• WHAT IS EXPECTED: Begin at the line that contains "Screen dimensions: 402x273" and continue through the last of the lines, reproducing them with "blue" replaced by "purple" and nothing else altered. Leave the pictures out of your answer.

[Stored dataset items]
start

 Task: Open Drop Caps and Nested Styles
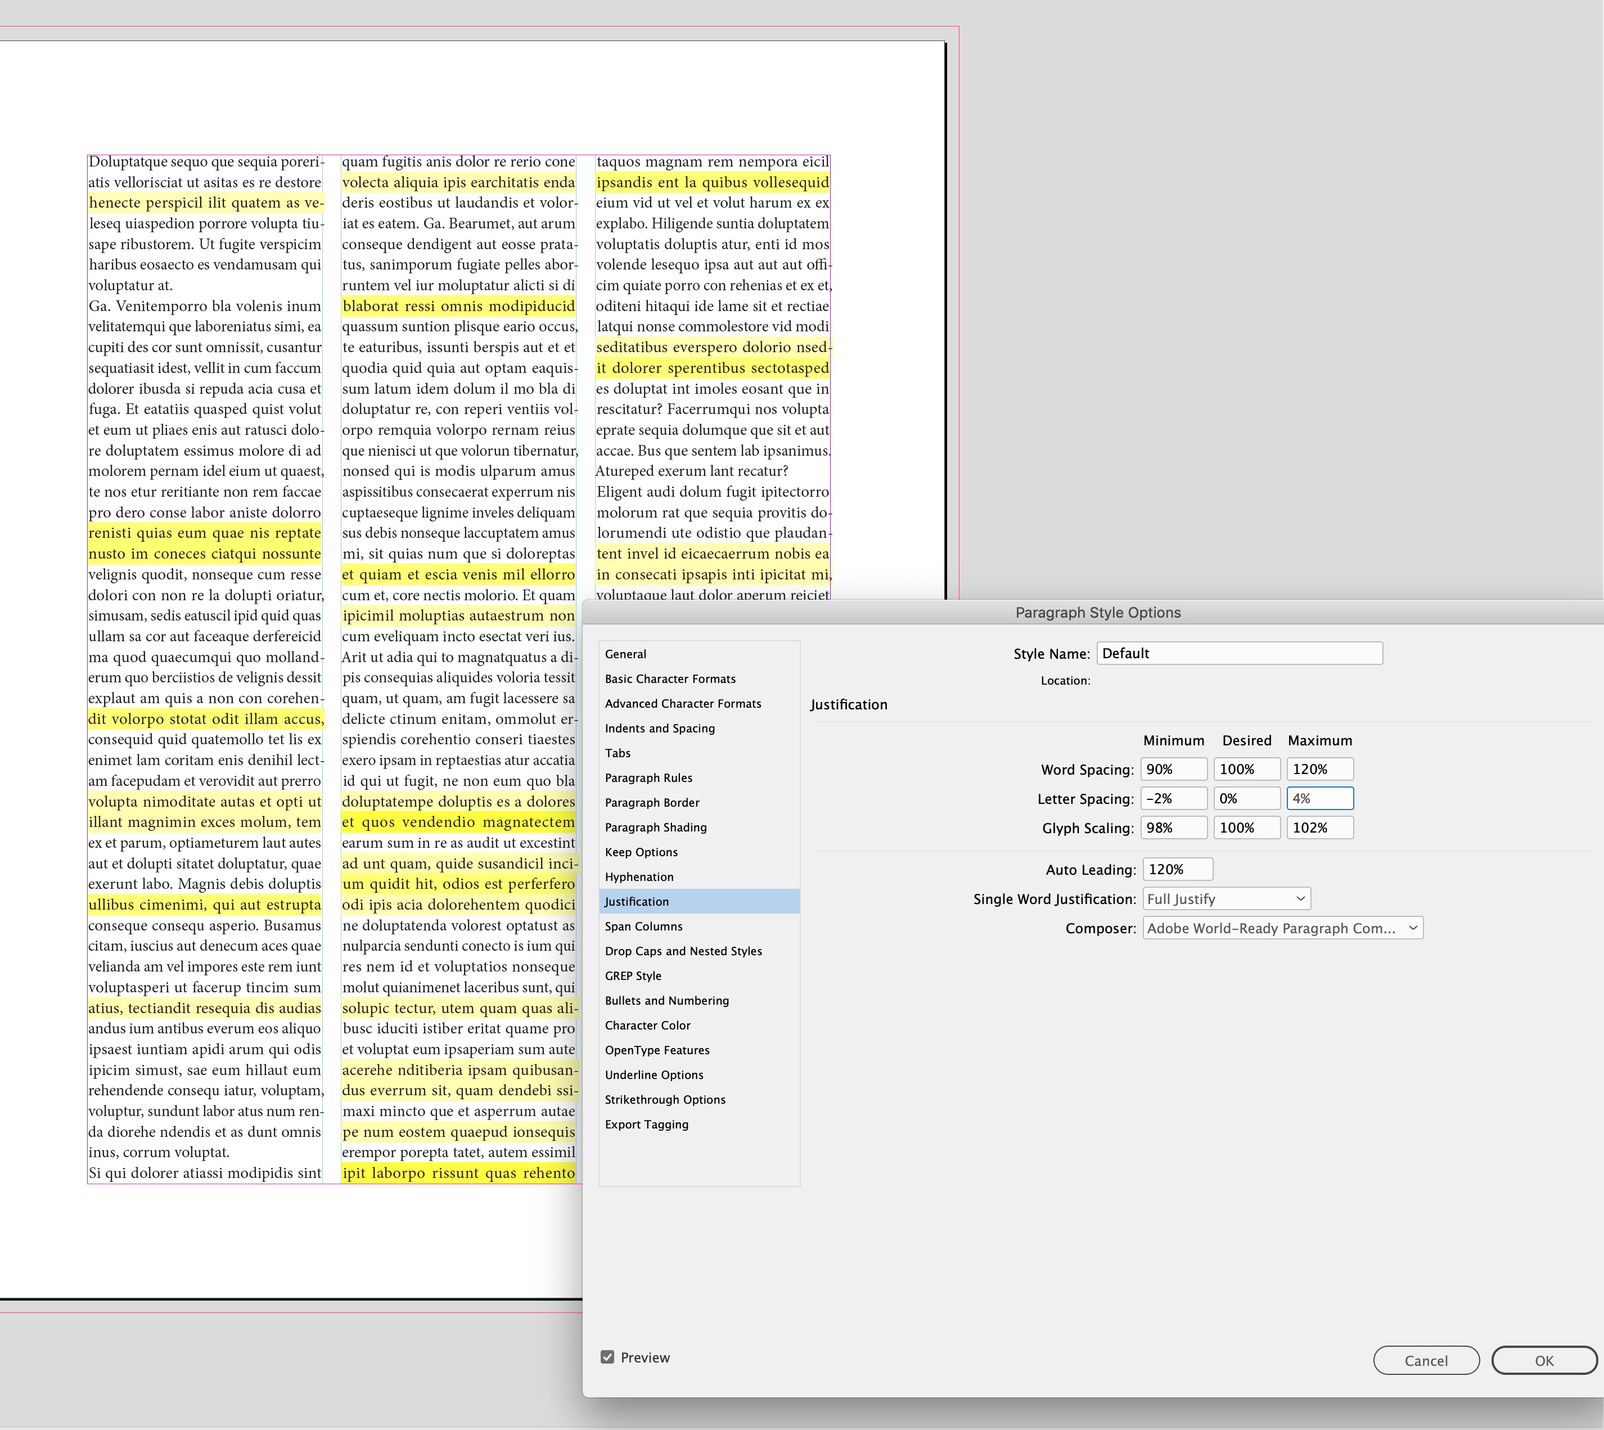683,951
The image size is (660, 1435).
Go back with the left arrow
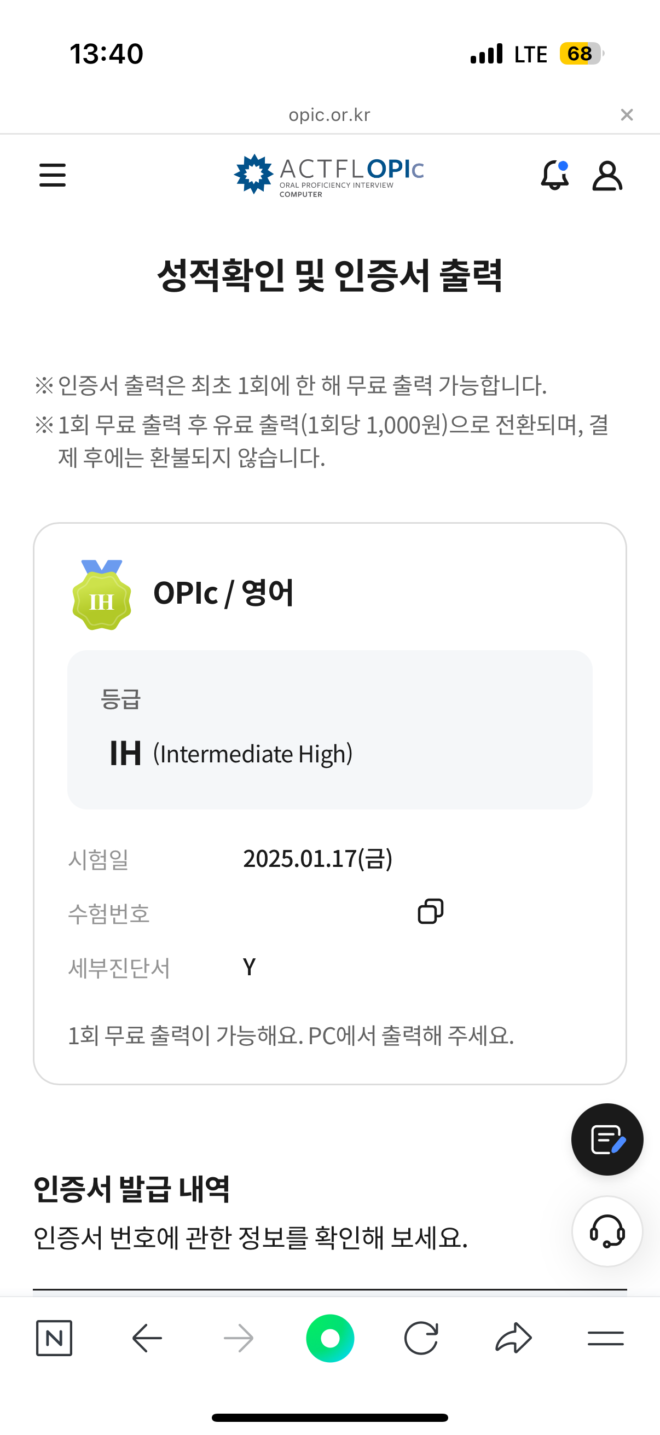pos(147,1338)
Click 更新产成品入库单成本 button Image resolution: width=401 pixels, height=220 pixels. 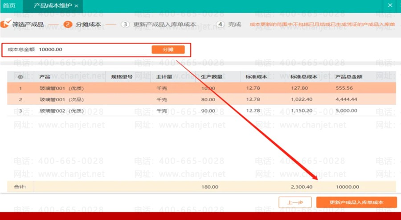356,202
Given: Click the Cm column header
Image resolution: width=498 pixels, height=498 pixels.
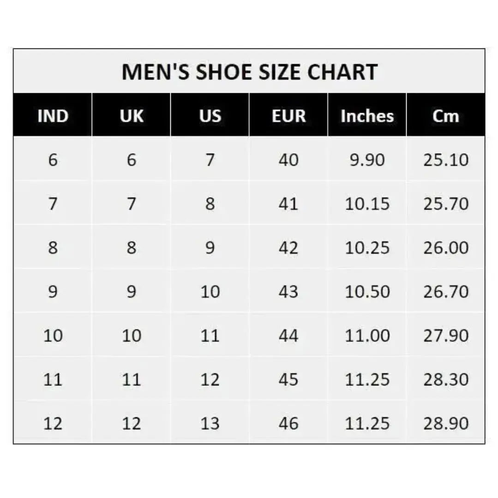Looking at the screenshot, I should tap(446, 116).
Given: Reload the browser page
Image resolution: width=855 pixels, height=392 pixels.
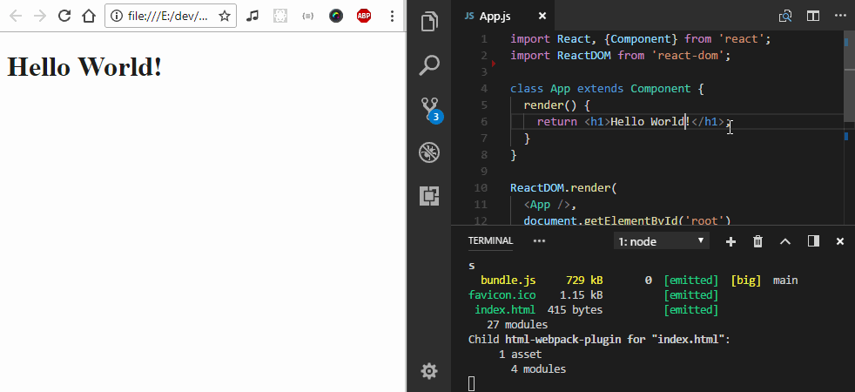Looking at the screenshot, I should [64, 16].
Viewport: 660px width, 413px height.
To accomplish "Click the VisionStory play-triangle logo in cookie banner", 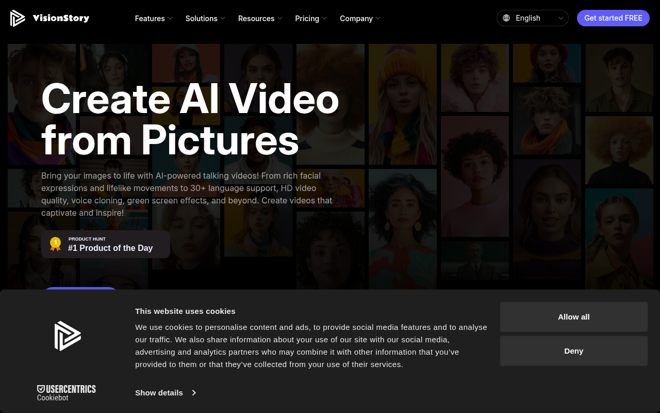I will 68,336.
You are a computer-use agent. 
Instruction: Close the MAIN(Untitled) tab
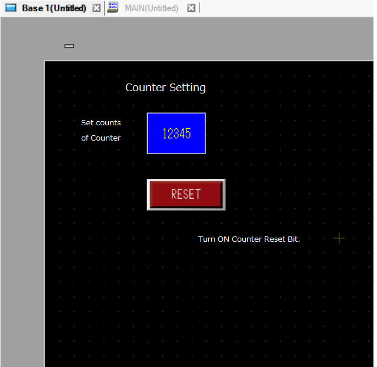(x=191, y=8)
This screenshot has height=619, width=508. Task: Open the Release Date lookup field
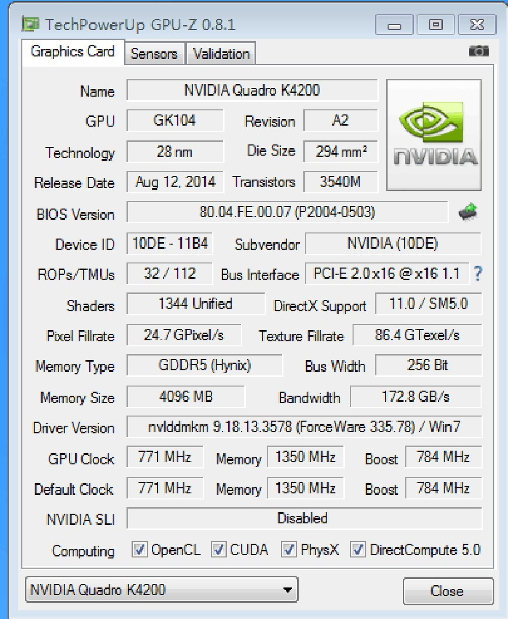[x=175, y=182]
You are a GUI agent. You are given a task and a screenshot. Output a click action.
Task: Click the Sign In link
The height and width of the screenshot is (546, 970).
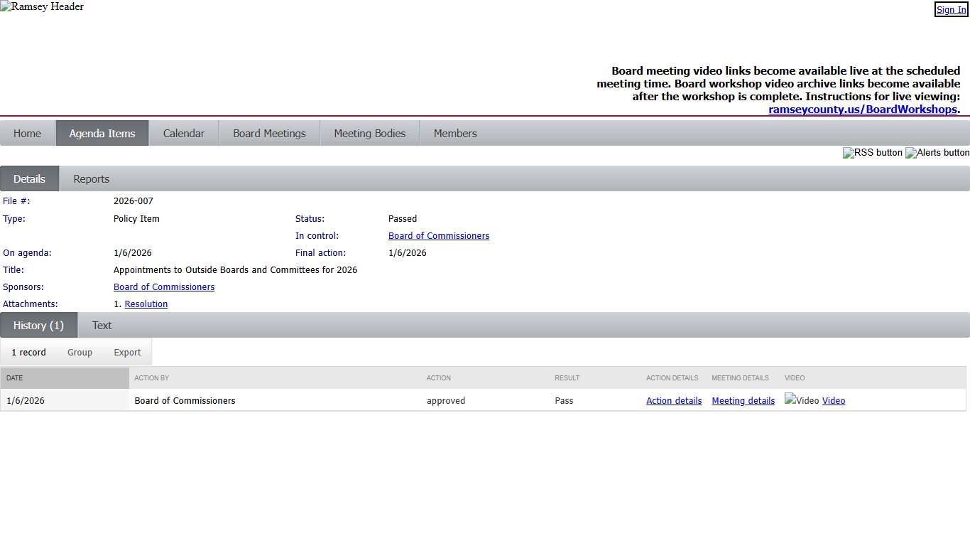coord(951,9)
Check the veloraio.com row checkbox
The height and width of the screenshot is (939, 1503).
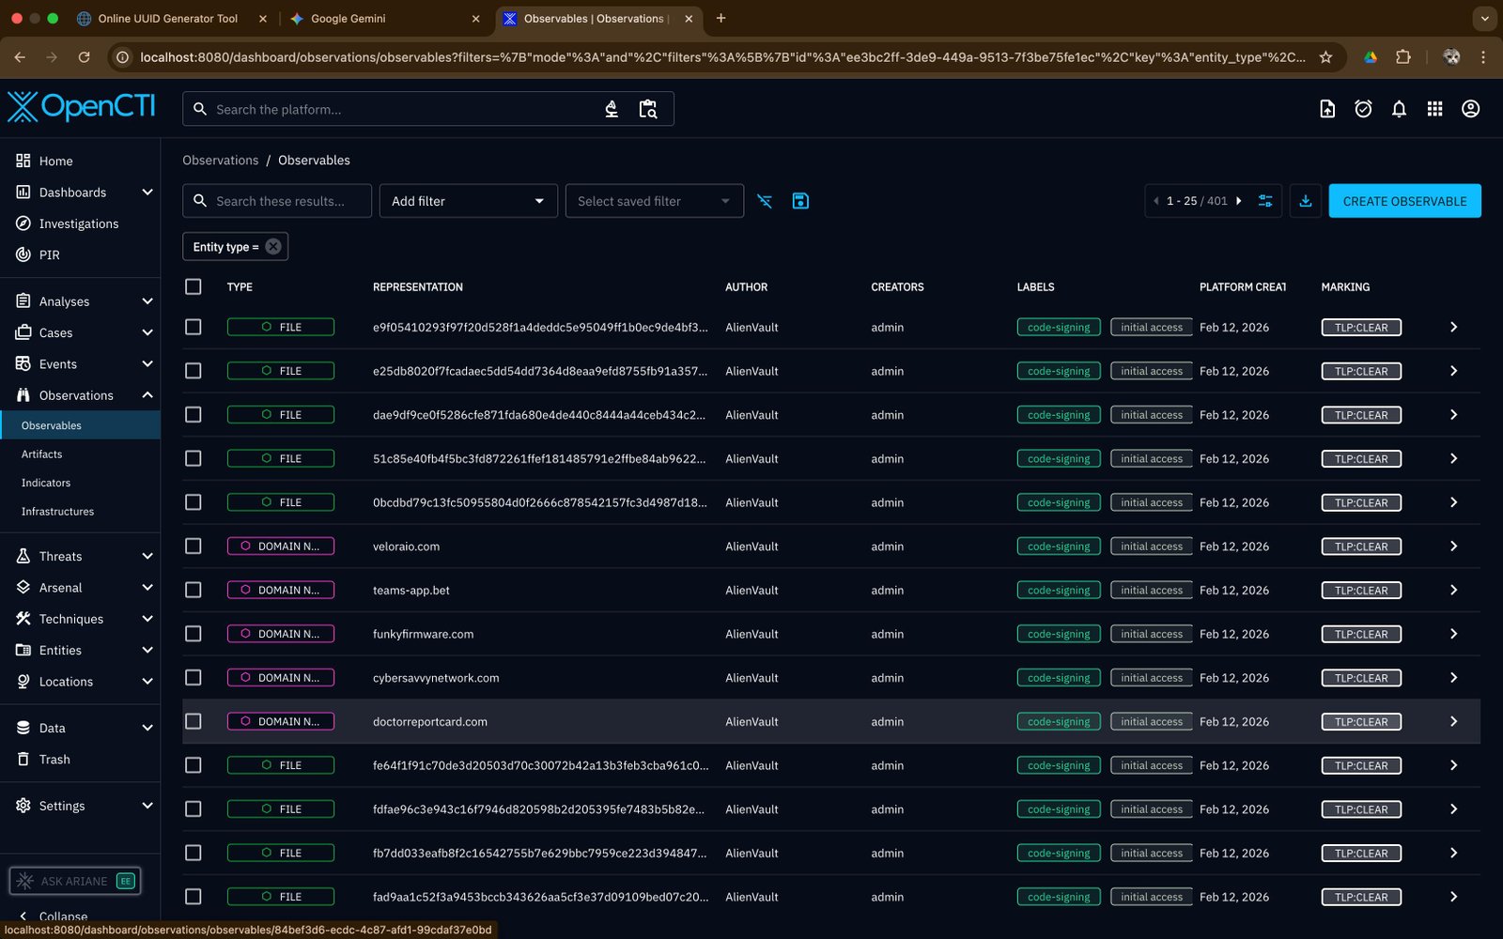(194, 546)
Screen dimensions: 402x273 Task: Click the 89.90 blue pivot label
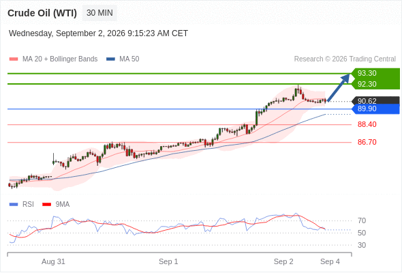(375, 109)
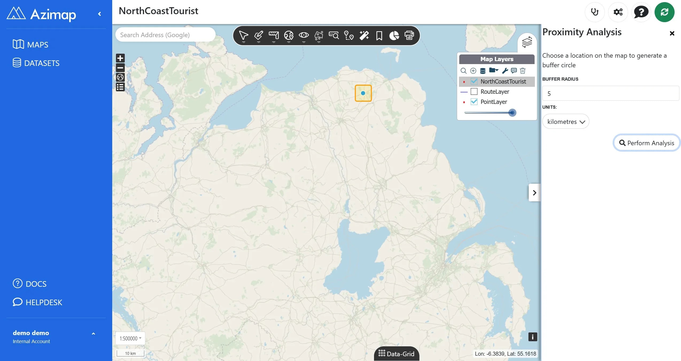Zoom in with the plus button

click(x=120, y=58)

end

• TASK SOLUTION:
Screen dimensions: 402x273 Task: Click the 89.90 purple pivot label
(375, 109)
Zoom in with the plus button

click(x=120, y=58)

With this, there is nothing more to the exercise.